What is asked => Reproduce each of the rows below verbatim.

Record set =>

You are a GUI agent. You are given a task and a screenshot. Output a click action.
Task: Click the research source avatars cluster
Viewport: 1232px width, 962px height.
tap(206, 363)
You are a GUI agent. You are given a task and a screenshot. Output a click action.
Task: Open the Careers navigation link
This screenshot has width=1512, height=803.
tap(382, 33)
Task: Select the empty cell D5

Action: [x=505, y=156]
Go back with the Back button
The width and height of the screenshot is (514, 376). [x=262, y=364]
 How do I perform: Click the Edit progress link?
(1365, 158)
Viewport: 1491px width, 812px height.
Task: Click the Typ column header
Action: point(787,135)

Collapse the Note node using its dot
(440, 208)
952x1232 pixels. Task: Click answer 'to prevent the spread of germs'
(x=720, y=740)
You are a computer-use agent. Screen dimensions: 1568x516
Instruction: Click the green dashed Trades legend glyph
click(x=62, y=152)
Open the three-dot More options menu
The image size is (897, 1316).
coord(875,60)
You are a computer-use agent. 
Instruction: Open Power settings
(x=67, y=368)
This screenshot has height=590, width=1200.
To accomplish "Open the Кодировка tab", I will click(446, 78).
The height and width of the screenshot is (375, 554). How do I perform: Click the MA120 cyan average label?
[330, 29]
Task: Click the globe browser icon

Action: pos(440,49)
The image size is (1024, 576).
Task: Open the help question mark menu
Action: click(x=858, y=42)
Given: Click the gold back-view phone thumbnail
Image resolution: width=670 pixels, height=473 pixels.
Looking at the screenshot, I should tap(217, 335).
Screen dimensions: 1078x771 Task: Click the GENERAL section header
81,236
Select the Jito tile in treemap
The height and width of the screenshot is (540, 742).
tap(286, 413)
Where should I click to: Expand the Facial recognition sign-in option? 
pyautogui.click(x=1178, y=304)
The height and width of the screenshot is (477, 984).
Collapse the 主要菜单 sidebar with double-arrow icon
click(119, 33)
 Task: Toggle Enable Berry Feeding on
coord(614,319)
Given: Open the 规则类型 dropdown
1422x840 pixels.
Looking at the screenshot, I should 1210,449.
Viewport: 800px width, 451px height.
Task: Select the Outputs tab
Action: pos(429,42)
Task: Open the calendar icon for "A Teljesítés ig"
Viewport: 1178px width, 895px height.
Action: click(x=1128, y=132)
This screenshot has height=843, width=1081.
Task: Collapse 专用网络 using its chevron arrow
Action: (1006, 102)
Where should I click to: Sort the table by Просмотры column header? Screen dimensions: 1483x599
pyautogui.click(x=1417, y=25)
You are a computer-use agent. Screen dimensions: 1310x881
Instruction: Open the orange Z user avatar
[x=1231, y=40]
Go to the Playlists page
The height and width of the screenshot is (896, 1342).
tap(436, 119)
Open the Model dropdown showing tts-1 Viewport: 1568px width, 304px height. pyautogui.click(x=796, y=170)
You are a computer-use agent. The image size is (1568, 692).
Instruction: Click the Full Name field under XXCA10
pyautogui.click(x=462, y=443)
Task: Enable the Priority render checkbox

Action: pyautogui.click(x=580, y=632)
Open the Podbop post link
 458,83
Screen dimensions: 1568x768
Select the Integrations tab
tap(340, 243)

Task output =>
You are a GUI agent. You are given a task and a screenshot. Output a click action.
Task: Click the research source avatars cluster
Viewport: 1232px width, 962px height.
tap(206, 363)
You are a GUI agent. You are given a task and a screenshot. Output a click action.
Task: Open the Careers navigation link
This screenshot has width=1512, height=803.
tap(382, 33)
Task: Select the empty cell D5

Action: [x=505, y=156]
Go back with the Back button
The width and height of the screenshot is (514, 376). [x=262, y=364]
 How do I perform: Click the Edit progress link?
(1365, 158)
Viewport: 1491px width, 812px height.
Task: Click the Typ column header
Action: point(787,135)

Collapse the Note node using its dot
(440, 208)
952x1232 pixels. Task: Click answer 'to prevent the spread of germs'
(x=720, y=740)
You are a computer-use agent. Screen dimensions: 1568x516
Instruction: Click the green dashed Trades legend glyph
click(x=62, y=152)
Open the three-dot More options menu
The image size is (897, 1316).
coord(875,60)
You are a computer-use agent. 
Instruction: Open Power settings
(x=67, y=368)
This screenshot has height=590, width=1200.
To accomplish "Open the Кодировка tab", I will click(446, 78).
The height and width of the screenshot is (375, 554). How do I perform: Click the MA120 cyan average label?
[330, 29]
Task: Click the globe browser icon

Action: pos(440,49)
The image size is (1024, 576).
Task: Open the help question mark menu
Action: click(x=858, y=42)
Given: Click the gold back-view phone thumbnail
Image resolution: width=670 pixels, height=473 pixels.
Looking at the screenshot, I should tap(217, 335).
Screen dimensions: 1078x771 Task: Click the GENERAL section header
81,236
Select the Jito tile in treemap
The height and width of the screenshot is (540, 742).
tap(286, 413)
Where should I click to: Expand the Facial recognition sign-in option? 
pyautogui.click(x=1178, y=304)
The height and width of the screenshot is (477, 984).
Collapse the 主要菜单 sidebar with double-arrow icon
click(119, 33)
 Task: Toggle Enable Berry Feeding on
coord(614,319)
Given: Open the 规则类型 dropdown
1422x840 pixels.
Looking at the screenshot, I should 1210,449.
Viewport: 800px width, 451px height.
Task: Select the Outputs tab
Action: pos(429,42)
Task: Open the calendar icon for "A Teljesítés ig"
Viewport: 1178px width, 895px height.
Action: click(x=1128, y=132)
This screenshot has height=843, width=1081.
Task: Collapse 专用网络 using its chevron arrow
Action: (1006, 102)
Where should I click to: Sort the table by Просмотры column header? Screen dimensions: 1483x599
pyautogui.click(x=1417, y=25)
You are a computer-use agent. Screen dimensions: 1310x881
Instruction: Open the orange Z user avatar
[x=1231, y=40]
Go to the Playlists page
The height and width of the screenshot is (896, 1342).
tap(436, 119)
Open the Model dropdown showing tts-1 Viewport: 1568px width, 304px height. pyautogui.click(x=796, y=170)
You are a computer-use agent. The image size is (1568, 692).
Instruction: Click the Full Name field under XXCA10
pyautogui.click(x=462, y=443)
Task: Enable the Priority render checkbox

Action: pyautogui.click(x=580, y=632)
Open the Podbop post link
 458,83
Screen dimensions: 1568x768
Select the Integrations tab
tap(340, 243)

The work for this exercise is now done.